Una extraña sensación de frustración, de asombro, cundió entre la muchedumbre que se había reunido en paciente espera. La familia que acompañaba a la ilusionada muchacha entreriana cerró círculo alrededor de ella. En ese preciso momento, el pasajero que acababa de bajar del tren se acercó tímidamente maleta en mano y, al abrirse el compacto grupo, descubrió una cara familiar: la señorita de la foto junto al rosal.
Mientras ella murmuraba, a modo de presentación, .ésta es mi mamá, éste es mi papá, por aquí mi tío de Villaguay, mis primos los que viven en Villa Clara., y así uno a uno fue identificando a cada uno de los componentes de la verdadera “manifestación” de parientes que se habían reunido para festejar el arribo del muy probable nuevo miembro de la familia. Mudos de asombro, el resto de los curiosos asistentes, se fueron acomodando en sus carros y sulkys, decepcionados por la prestancia del recién llegado, y fueron tomando camino rumbo a sus colonias.
El grupo familiar que recibía al corresponsal de la señorita, los escoltó hasta la casa familiar, a corta distancia del correo, donde se preparaba una cena para agasajar al recién llegado. El padre se adelantó a escoltarlo hasta el que sería su cuarto mientras durara su permanencia allí, espacio que tendría que compartir con uno de sus hijos.
A la hora de la cena, entre plato y plato, la familia aprovechaba para enterarse cómo era la vida en ese tan lejano y, para ellos, extraño lugar donde vivía el que se esperaba llegara a ser el marido del muchacha. Por supuesto, dada las características de los familiares, no faltaron explicaciones sobre el rendimiento de la cosecha, el precio de la misma, las lluvias o la falta de ellas y otros temas totalmente ajenos al visitante, quien en su pueblo trabajaba en las oficinas de una gran fábrica textil.

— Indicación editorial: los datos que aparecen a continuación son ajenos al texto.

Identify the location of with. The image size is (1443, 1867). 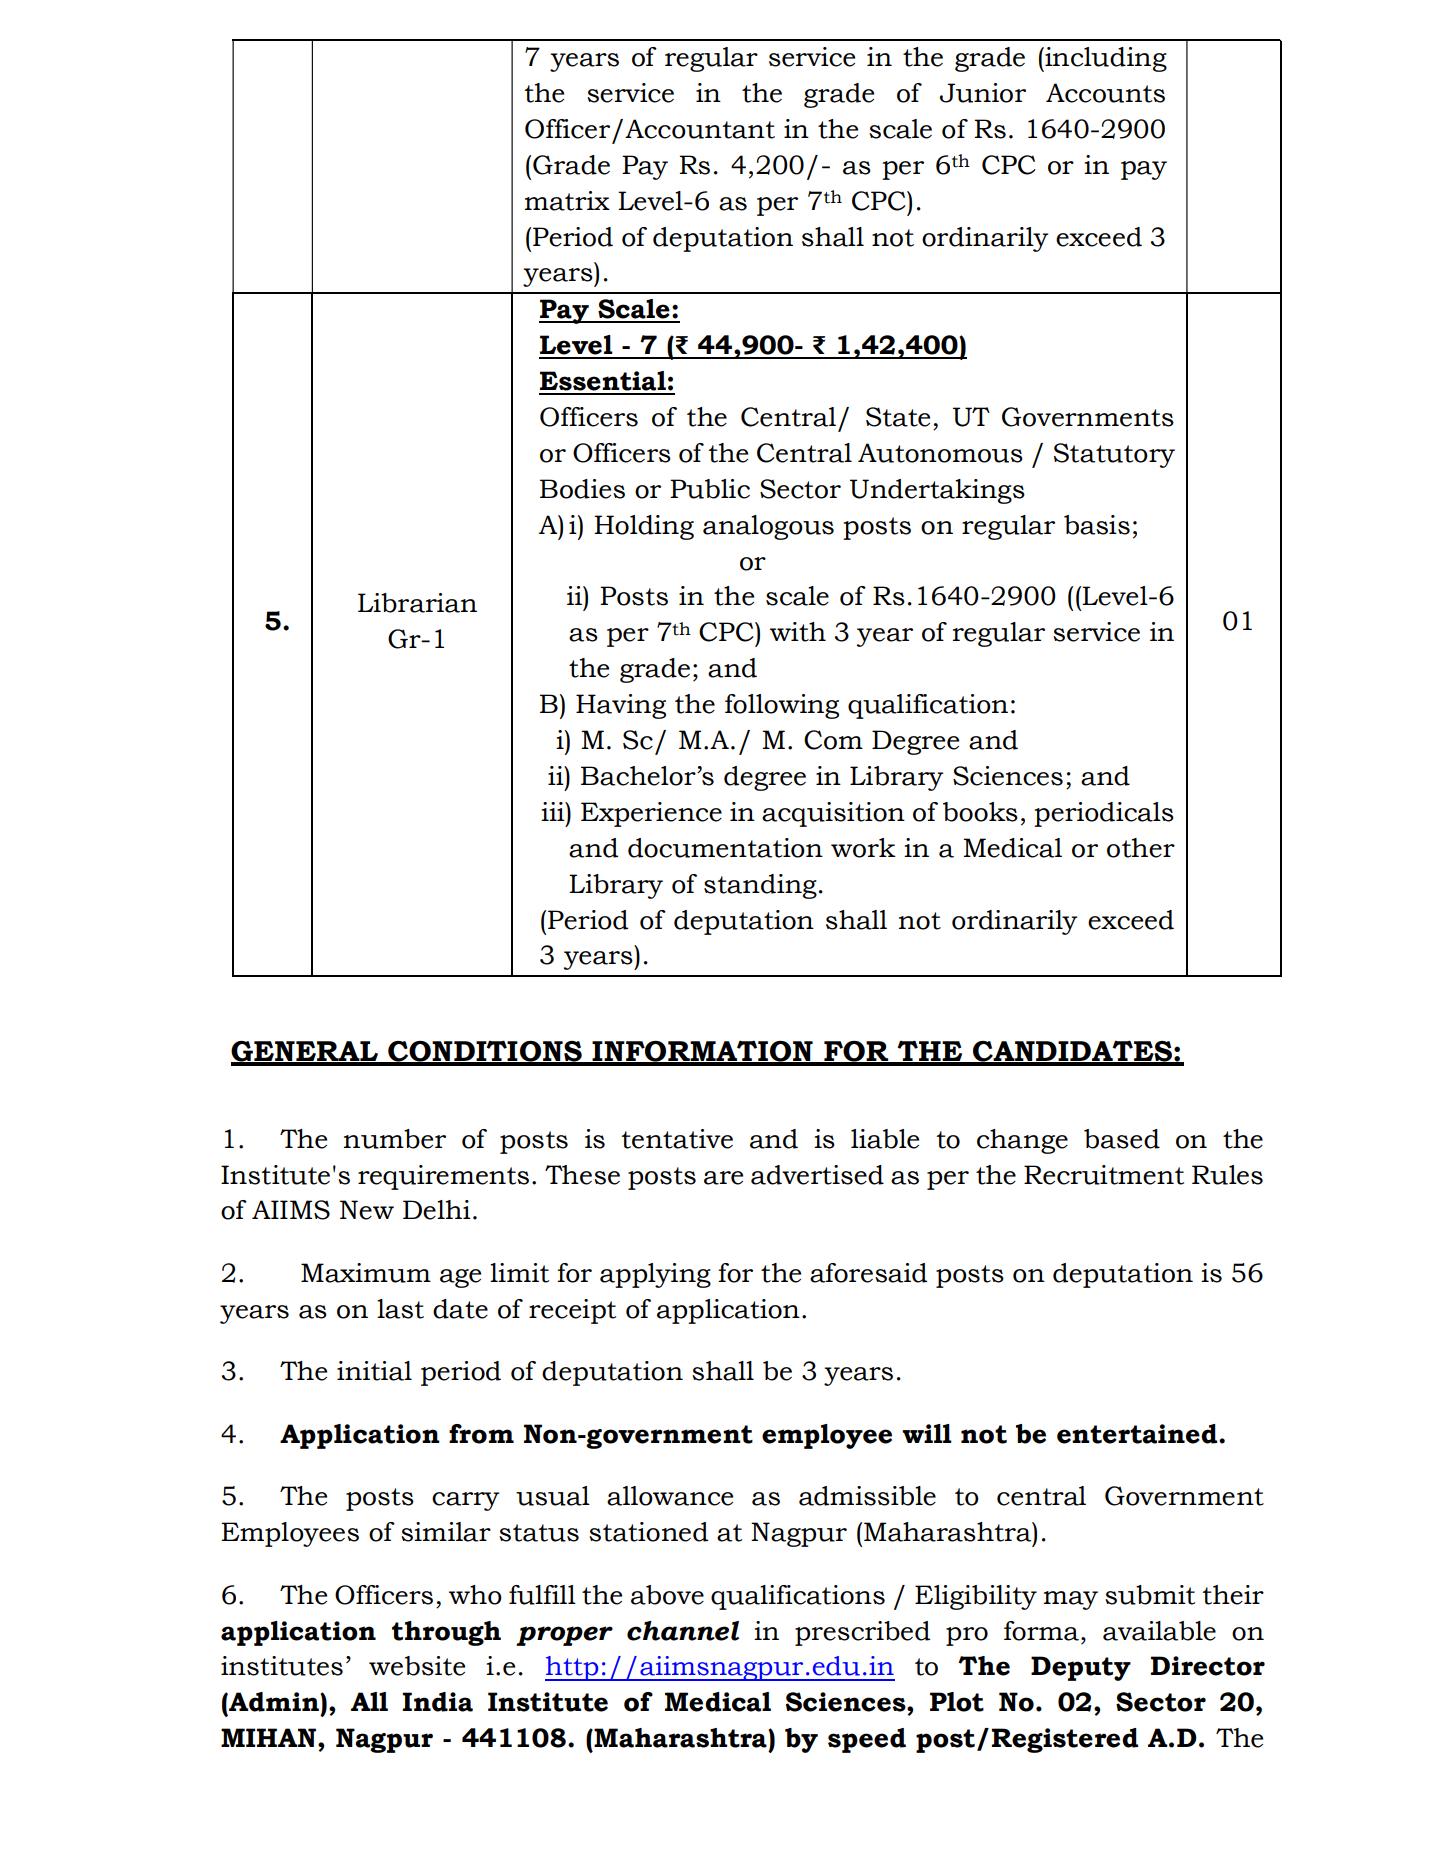
(798, 632).
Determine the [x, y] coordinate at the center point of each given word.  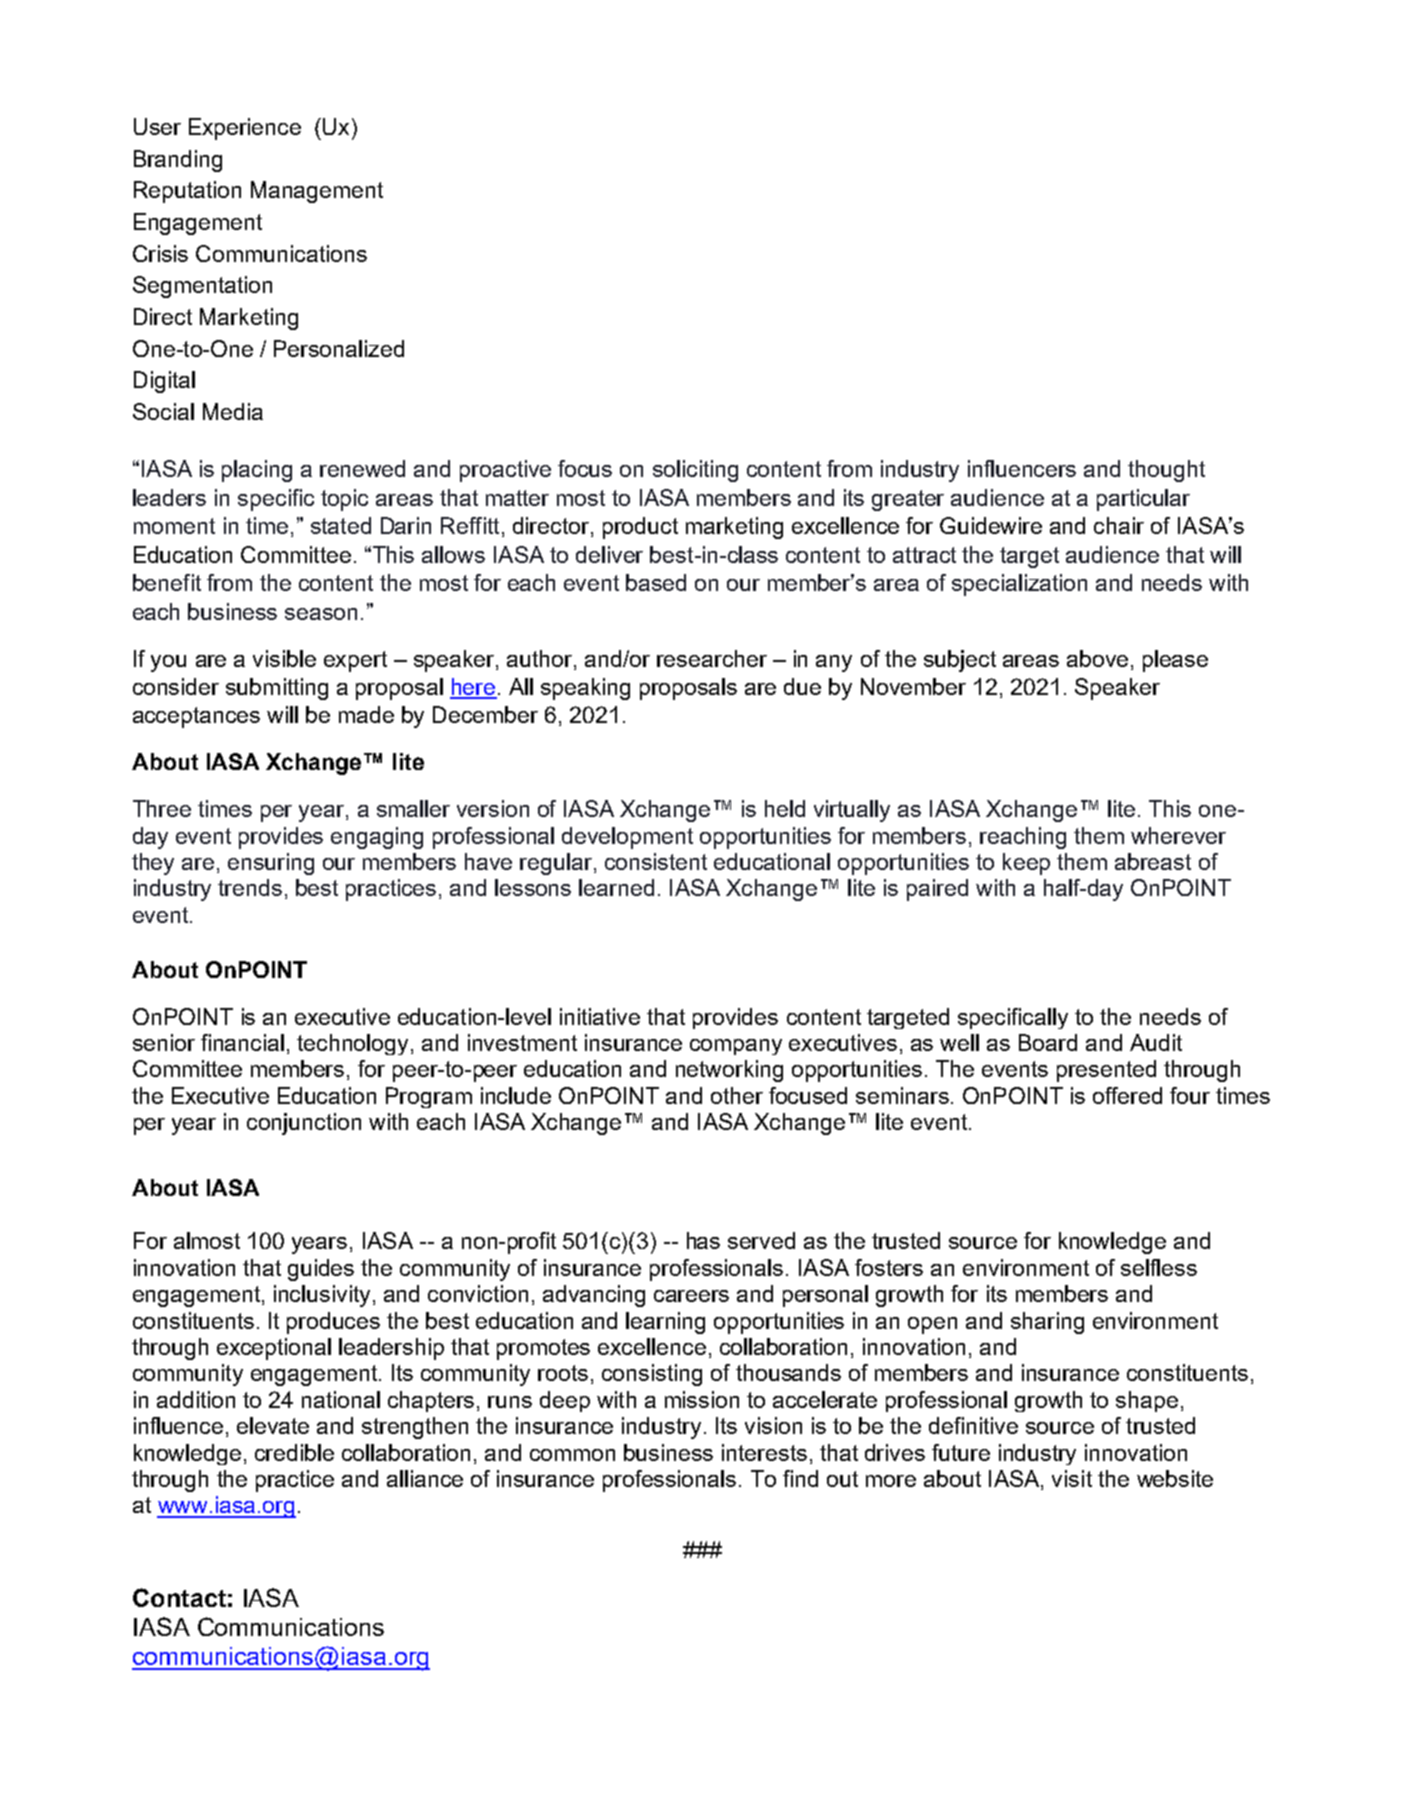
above [1097, 658]
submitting [277, 689]
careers [691, 1296]
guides [321, 1270]
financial [242, 1042]
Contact [179, 1597]
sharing [1047, 1323]
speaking [585, 689]
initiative [600, 1016]
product [640, 528]
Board [1048, 1042]
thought [1166, 471]
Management [317, 192]
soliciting [695, 471]
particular [1143, 500]
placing [257, 471]
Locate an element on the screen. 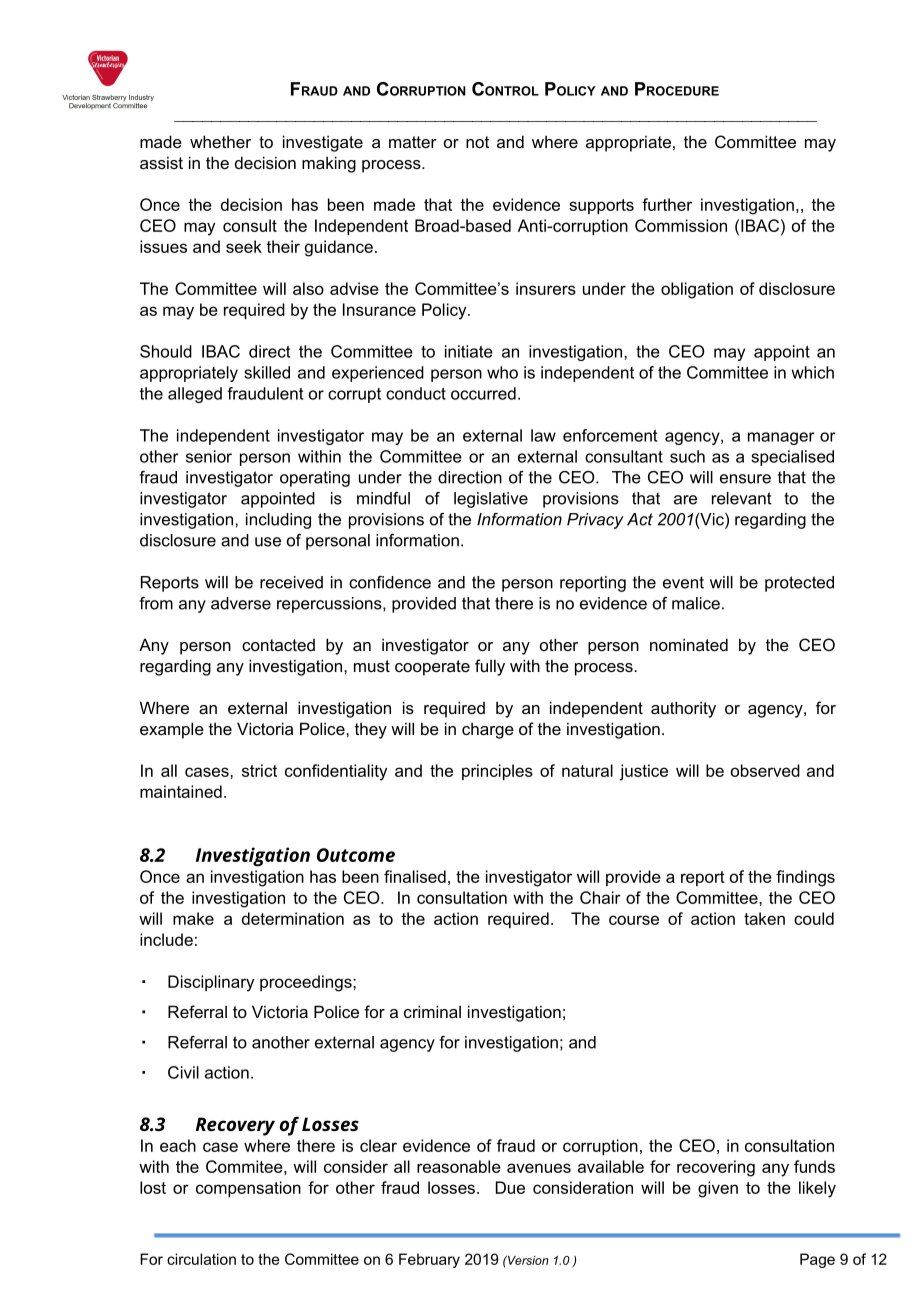  compensation is located at coordinates (248, 1189).
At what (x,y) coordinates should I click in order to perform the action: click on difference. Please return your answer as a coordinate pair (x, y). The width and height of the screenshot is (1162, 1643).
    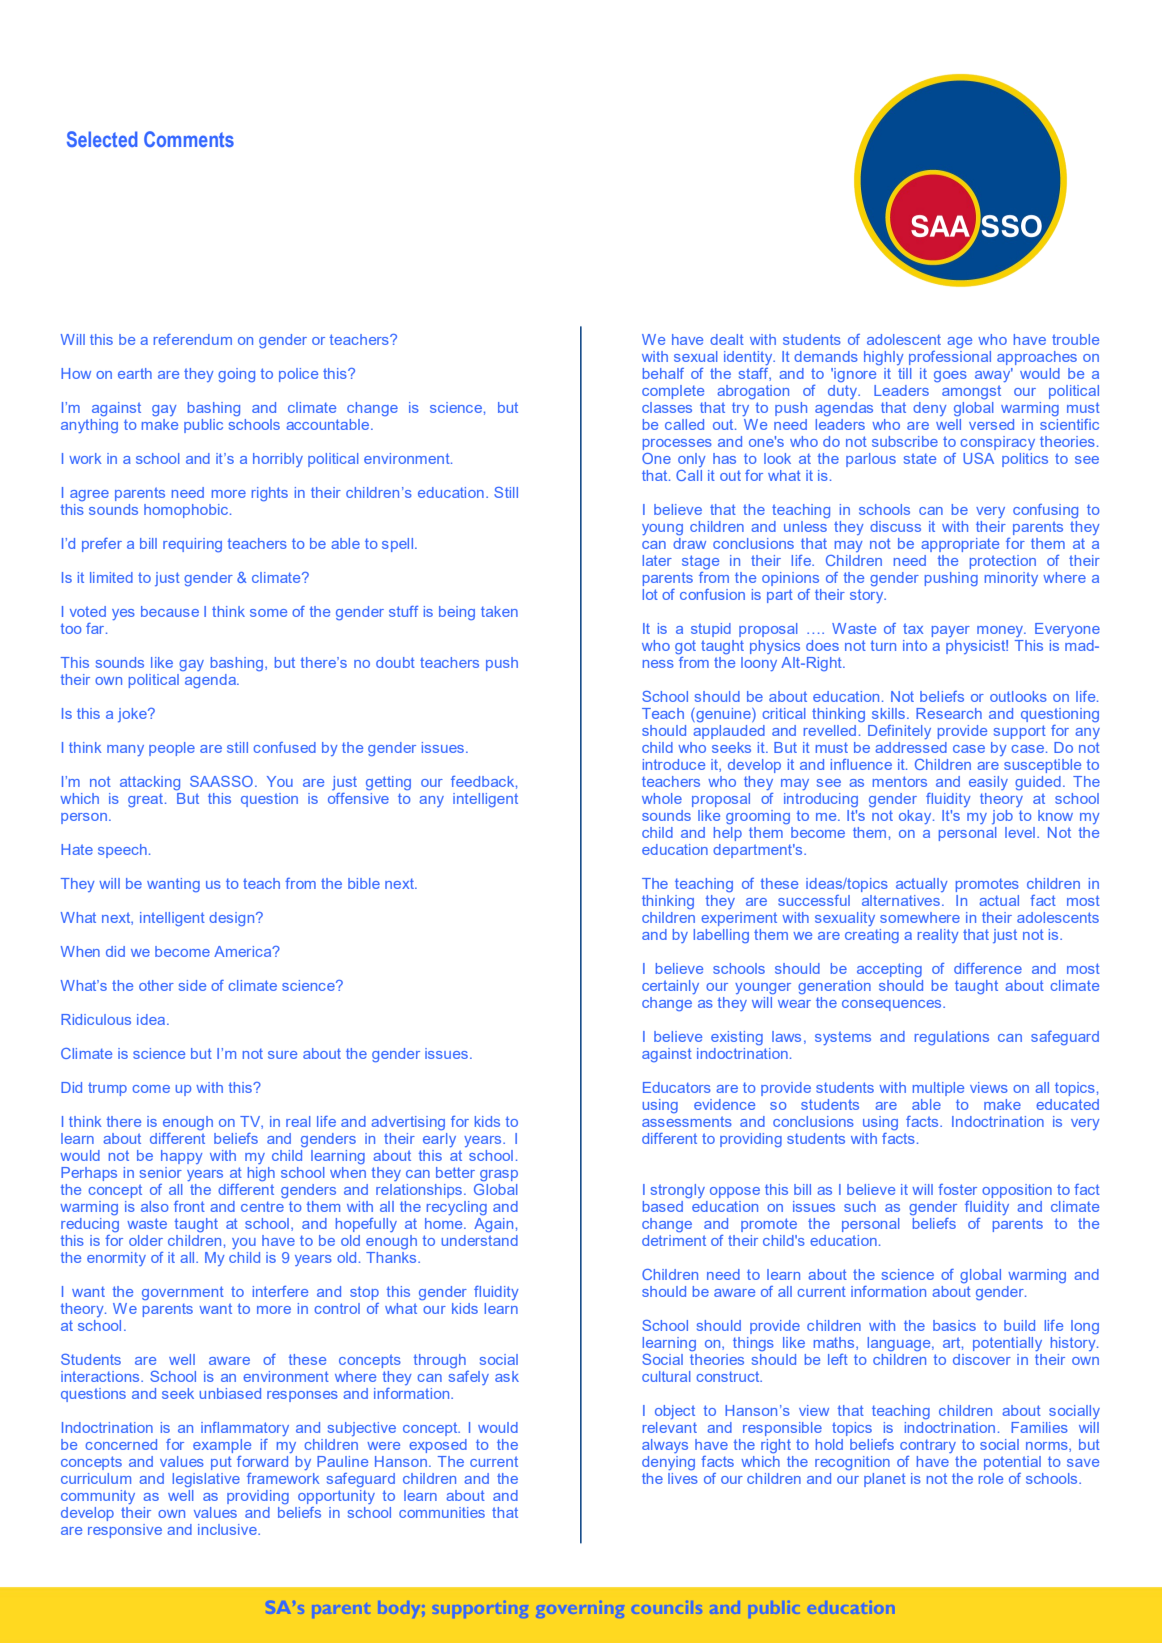
    Looking at the image, I should click on (988, 968).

La pareja tuvo muy pocas posibilidades de conversar a solas, conocerse y tratar de adivinar la primera impresión de cada uno. Todos se retiraron a sus respectivos lugares. La muchacha, en la soledad de su cuarto, se recostó en su cama donde las almohadas de pluma de ganso habían sido testigos mudos de sus emociones, esperanzas y felices planes para el futuro, y esta vez se vieron sorprendidas por unas lágrimas que mojaron la funda blanca bordada por ella.
Recién con tiempo para analizar la sorpresa, se reprochó a sí misma que quizá su imaginación se hubiera ubicado demasiado distante de una realidad que no conocía. También trató de ajustar la imagen que se había formado, sólo basada en la foto tipo carné y la hermosa conexión epistolar. Nada le coincidía. Y toda la sorpresa y la angustia contenida ante su grupo familiar, se desbordó al llegar a su cuarto, en forma de esas lágrimas que la dejaron más tranquila y dispuesta a razonar la situación que tenía por delante.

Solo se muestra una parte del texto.